A crisis of sorts may well be looming on the horizon for the diesel fuel market, a growing number of analysts predict.
“The real crisis may loom in January 2020, when the International Maritime Organization mandates that all oceangoing vessels use a lower-sulfur fuel,” said Tom Kloza, global head of energy analysis at Oil Price Information Service (OPIS).
The only way suppliers can produce this fuel is by blending on-road diesel – available for licensed vehicles like cars and trucks — with some other, higher-sulfur material. That change could boost world demand for diesel by several million barrels, analysts said.
In a research note, Morgan Stanley analysts said that 70 percent of the “bunker” fuel burned by ships is considered “bottom of the barrel” high-sulfur fuel oil with maximum sulfur content of 3.5 percent. The 2020 mandate will limit the content to 0.5 percent.
As the mandate nears, the market could see the return of diesel prices to well over $4 a gallon, Kloza said, raising the possibility of $4 to $5 a gallon in 2019 and “perhaps even higher in 2020.”
Recent developments in U.S. diesel prices
In recent months U.S. diesel prices at the pump stood at $3.167 a gallon in mid July, according to the Oil Price Information Service (OPIS) on behalf of AAA. Prices averaged $3.09 a gallon that month, the highest monthly level since December 2014.
“Prosperity in the global economy comes with a price, and it can really manifest itself in diesel or jet fuel prices,” Kloza said.
But a demand boost from a strong economy isn’t the only reason for the three-year high in diesel prices.

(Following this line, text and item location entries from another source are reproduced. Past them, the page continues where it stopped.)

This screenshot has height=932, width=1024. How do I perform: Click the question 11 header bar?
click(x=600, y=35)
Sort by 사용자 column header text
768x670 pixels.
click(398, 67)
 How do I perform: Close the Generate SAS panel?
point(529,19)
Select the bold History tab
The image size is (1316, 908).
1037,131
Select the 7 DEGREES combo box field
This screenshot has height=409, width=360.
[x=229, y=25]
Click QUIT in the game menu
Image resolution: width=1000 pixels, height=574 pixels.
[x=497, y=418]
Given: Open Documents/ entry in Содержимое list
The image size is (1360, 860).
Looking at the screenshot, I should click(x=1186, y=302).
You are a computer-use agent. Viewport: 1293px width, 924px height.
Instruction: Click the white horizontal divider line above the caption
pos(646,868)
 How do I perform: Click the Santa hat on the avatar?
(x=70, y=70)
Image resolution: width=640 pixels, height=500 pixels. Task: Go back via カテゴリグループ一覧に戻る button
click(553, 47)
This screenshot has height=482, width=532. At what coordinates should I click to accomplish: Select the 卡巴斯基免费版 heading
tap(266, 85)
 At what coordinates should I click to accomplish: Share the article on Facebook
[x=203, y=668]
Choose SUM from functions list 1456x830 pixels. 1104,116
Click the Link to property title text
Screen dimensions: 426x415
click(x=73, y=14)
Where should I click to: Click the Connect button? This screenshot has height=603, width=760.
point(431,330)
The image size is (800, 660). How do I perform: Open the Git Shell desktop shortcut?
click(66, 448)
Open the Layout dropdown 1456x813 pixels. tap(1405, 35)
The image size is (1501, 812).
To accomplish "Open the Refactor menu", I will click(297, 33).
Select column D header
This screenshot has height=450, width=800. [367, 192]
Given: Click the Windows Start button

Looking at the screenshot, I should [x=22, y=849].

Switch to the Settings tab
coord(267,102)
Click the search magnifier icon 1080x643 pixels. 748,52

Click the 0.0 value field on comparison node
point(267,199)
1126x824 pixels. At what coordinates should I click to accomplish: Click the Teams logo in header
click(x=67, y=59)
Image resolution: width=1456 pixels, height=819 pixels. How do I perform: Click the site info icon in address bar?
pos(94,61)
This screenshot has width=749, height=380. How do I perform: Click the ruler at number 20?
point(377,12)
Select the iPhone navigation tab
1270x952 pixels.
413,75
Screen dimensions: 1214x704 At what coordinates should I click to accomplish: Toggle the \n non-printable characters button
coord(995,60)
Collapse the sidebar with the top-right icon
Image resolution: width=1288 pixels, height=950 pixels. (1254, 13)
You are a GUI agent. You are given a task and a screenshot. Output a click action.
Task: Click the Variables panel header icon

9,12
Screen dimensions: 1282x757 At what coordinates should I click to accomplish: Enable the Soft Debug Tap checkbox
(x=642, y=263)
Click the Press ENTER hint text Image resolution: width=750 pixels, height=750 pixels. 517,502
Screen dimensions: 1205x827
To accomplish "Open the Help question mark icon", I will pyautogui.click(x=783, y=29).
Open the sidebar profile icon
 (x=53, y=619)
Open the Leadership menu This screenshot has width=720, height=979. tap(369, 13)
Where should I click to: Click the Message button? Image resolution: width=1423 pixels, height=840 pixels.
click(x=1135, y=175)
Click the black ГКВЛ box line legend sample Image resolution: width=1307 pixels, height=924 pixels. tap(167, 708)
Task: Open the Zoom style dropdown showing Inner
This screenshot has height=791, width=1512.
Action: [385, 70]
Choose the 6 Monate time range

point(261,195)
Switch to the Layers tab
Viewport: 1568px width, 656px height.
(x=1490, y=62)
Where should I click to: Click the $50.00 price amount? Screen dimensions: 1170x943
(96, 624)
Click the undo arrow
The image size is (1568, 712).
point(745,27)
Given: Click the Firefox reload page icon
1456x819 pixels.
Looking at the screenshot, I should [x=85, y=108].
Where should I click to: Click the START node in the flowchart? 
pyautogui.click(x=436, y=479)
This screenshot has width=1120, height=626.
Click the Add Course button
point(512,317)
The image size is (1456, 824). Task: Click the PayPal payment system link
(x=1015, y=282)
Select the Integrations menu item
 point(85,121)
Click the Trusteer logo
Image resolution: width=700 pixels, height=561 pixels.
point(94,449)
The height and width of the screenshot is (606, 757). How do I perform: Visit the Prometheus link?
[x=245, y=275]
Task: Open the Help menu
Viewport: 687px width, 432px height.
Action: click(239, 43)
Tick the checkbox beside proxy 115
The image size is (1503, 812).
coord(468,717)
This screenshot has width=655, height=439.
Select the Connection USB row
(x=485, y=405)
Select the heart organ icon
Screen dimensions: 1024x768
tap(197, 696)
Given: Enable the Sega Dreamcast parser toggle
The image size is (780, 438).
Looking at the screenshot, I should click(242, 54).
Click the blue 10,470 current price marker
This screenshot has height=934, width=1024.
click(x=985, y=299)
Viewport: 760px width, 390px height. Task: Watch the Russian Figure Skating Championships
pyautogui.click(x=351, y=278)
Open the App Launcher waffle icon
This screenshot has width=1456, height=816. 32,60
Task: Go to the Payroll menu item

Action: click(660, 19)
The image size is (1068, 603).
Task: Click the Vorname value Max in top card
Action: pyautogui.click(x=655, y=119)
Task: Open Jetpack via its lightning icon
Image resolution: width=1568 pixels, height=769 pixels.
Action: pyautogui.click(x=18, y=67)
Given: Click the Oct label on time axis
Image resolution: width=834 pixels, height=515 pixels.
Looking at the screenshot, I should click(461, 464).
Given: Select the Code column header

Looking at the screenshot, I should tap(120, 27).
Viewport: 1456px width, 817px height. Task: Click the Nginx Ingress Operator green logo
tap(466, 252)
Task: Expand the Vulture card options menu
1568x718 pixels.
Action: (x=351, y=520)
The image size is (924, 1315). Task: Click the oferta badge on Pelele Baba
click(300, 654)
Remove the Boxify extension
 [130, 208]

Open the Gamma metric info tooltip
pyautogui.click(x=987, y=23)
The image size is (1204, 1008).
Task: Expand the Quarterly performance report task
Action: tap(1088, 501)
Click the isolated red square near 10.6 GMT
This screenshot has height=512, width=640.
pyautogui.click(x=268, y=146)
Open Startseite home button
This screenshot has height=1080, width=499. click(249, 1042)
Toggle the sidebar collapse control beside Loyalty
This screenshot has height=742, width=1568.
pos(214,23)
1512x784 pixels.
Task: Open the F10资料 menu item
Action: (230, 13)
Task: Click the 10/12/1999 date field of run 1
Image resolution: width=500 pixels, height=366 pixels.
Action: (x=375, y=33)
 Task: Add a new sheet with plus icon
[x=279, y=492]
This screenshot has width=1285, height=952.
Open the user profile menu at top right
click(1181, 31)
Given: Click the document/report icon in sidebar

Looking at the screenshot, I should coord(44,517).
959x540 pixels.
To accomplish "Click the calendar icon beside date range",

The fuel is refined from crude oil, and prices for crude have also recently climbed to their highest levels since late 2014.
“As crude-oil prices increase, diesel prices will, too,” said Jeff Klearman, portfolio manager at exchange-traded funds issuer GraniteShares.
Severe winter weather also raised demand for heating oil, cutting into capacity for diesel refining, he said, and refinery damage from 2017’s Atlantic hurricanes Harvey and Irma reduced diesel supply. U.S. stockpiles of distillates, which include diesel fuel, stood at 114.9 million barrels as of the week ended on May 11– the lowest level since November 2014, according to Energy Information Administration (EIA) data.
Diesel fuel is used, not surprisingly, in diesel engines, which can be found not just in personal vehicles, but also in shipping trucks, construction equipment, ocean vessels, trains, buses and power generators.
“Inflation will permeate the price of everything that moves over land, whether by truck or rail,’’ Kloza said. “We’ll see more fuel surcharges return, and this will impact individual truckers, agriculture, mining, and industry.”
Within the U.S., about 10.5 billion tons of freight are transported annually by truck, requiring almost 39 billion gallons of diesel fuel, according to the American Trucking Associations (ATA).
Diesel prices in agriculture, a sleeping giant
For agriculture, in particular, fuel costs may appear to play only a small part overall. Average fuel costs for a Texas farm amount to about 3 percent of total costs, said Sal Gilbertie, president and chief investment officer at Teucrium Trading.
But the “entire supply chain”– from farmers to grain processors to cereal makers to big grocery-store chains – is directly affected by the price of diesel, Gilbertie said.
So far, however, demand hasn’t been hurt by the high diesel price.
“If you can get diesel to the water for transport via the Gulf of Mexico or an ocean, the world is your oyster,” Kloza said.
U.S. companies have been suppliers of diesel for Central and South America, and Kloza expects “business south of our border will increase thanks to the problems that Venezuela state-owned oil company Petróleos de Venezuela is having with operating its refineries.”
The country’s oil industry has suffered from a lack of investment amid its economic crisis.
Short term, Kloza expects diesel prices to continue to move higher, though he admits he doesn’t expect them to approach the 2008 highs just yet. Diesel hit a record of $4.845 a gallon on July 17, 2008.